Brand Finance calculates the values of brands in its rankings using the Royalty Relief approach – a brand valuation method compliant with the industry standards set in ISO 10668. It involves estimating the likely future revenues that are attributable to a brand by calculating a royalty rate that would be charged for its use, to arrive at a ‘brand value’ understood as a net economic benefit that a brand owner would achieve by licensing the brand in the open market.
The steps in this process are as follows:
1 Calculate brand strength using a balanced scorecard of metrics assessing Marketing Investment, Stakeholder Equity, and Business Performance. Brand strength is expressed as a Brand Strength Index (BSI) score on a scale of 0 to 100.
2 Determine royalty range for each industry, reflecting the importance of brand to purchasing decisions. In luxury, the maximum percentage is high, while in extractive industry, where goods are often commoditised, it is lower. This is done by reviewing comparable licensing agreements sourced from Brand Finance’s extensive database.
3 Calculate royalty rate. The BSI score is applied to the royalty range to arrive at a royalty rate. For example, if the royalty range in a sector is 0-5% and a brand has a BSI score of 80 out of 100, then an appropriate royalty rate for the use of this brand in the given sector will be 4%.
4 Determine brand-specific revenues by estimating a proportion of parent company revenues attributable to a brand.
5 Determine forecast revenues using a function of historic revenues, equity analyst forecasts, and economic growth rates.
6 Apply the royalty rate to the forecast revenues to derive brand revenues.

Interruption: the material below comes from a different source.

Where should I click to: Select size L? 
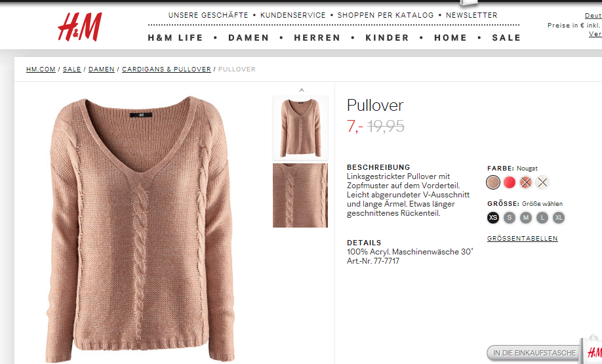(542, 218)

7 Discount post-tax brand revenues to a net present value which equals the brand value.
Brand Finance has produced this study with an independent and unbiased analysis. The values derived and opinions presented in this study are based on publicly available information and certain assumptions that Brand Finance used where such data was deficient or unclear. Brand Finance accepts no responsibility and will not be liable in the event that the publicly available information relied upon is subsequently found to be inaccurate. The opinions and financial analysis expressed in the study are not to be construed as providing investment or business advice. Brand Finance does not intend the study to be relied upon for any reason and excludes all liability to any body, government, or organisation.
The data presented in this study form part of Brand Finance's proprietary database, are provided for the benefit of the media, and are not to be used in part or in full for any commercial or technical purpose without written permission from Brand Finance.